Neri Sottoli — or Vini Fantini and Yellow Fluo as it was called — raced its home grand tour the last four years with success. However, its neon colors never looked as dark as when the 2013 edition saw two of its cyclists, Danilo Di Luca and Mauro Santambrogio, test positive for EPO.

It received an invitation to race again in 2014 from organizer RCS Sport who was making a nod to its Italian teams. This year, it won the Coppa Italia series of races, which gives it the front of the line spot to participate in the 2015 Giro, but doubts linger over its inclusion after Matteo Rabottini, the Italian who won a stage and the mountains jersey in 2012, tested positive for EPO in August.
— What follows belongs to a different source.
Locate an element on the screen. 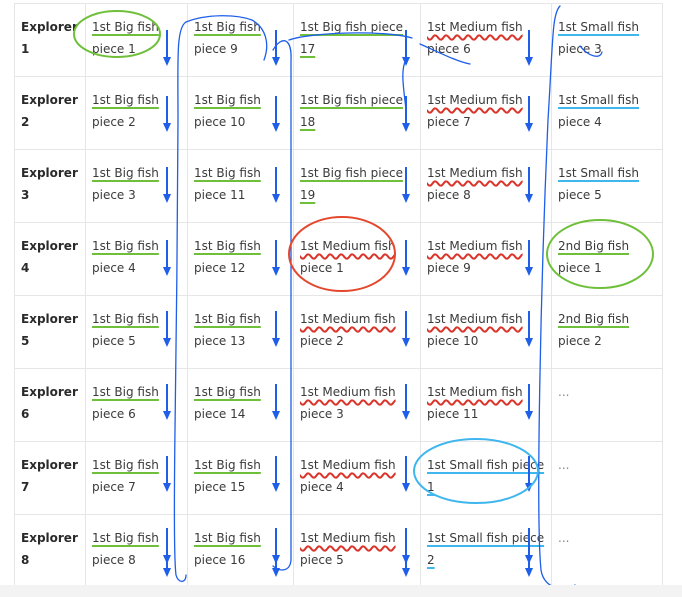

“We don’t have any right to race the Giro. We won the cup, OK, but it all depends on RCS Sport. That cup win was great for us and our sponsors, but it does not give us the right to force our Giro participation,” Citracca continued.

“If the organizer says that we can’t race given our past doping cases, we’ll accept that and move forward because in 2014 they already invited us given everything that happened before and when everyone thought they wouldn’t do so. We’d accept it without making a fuss.”

Giro race director Mauro Vegni explained to Tutto Bici website this month that it is true the Coppa Italia-winning team gets the nod, but that only comes after it has checked all of the boxes.

“The team,” Vegni said, “is subject to the usual economic and ethics criteria and that gives us the ability to accept or to reject it despite winning the cup.”

RCS Sport is due to hand out the wildcard invitations sometime in January. It is expected to offer five — one more than normal — since only 17 and not 18 first-division teams are due to race the 2015 WorldTour.

Boiling in the background is the MPCC. The movement said in a press release this week that it did not appreciate how the team responded to Rabottini’s doping positive and warned a punishment could follow.

Citracca disagreed with its stance and said that he is pushing cycling’s governing body to unify the rules for all teams instead of having separate voluntary rules that some teams adhere to and others do not.

The rule change may come because UCI President Brian Cookson said last month that he wants to streamline the rules to avoid confusion for fans, which occurred for example when Lampre-Merida stopped Chris Horner from racing the Vuelta a España due to low cortisol levels.

“There’s no help with being a MPCC member, there are just requirements and no rights that come along with such membership. The rules are not clear, not respected equally.

“We joined because we are a pro team, if we are not in the MPCC, then we’ll have problems racing in certain races. You’re obliged in a sense to join. The UCI needs to look at that, if it is correct that the organizers are obliging teams to be part of an association to race. We are already paying a lot of money to the UCI for the passport and following strict financial guidelines, but then an association like MPCC decides if you can race?”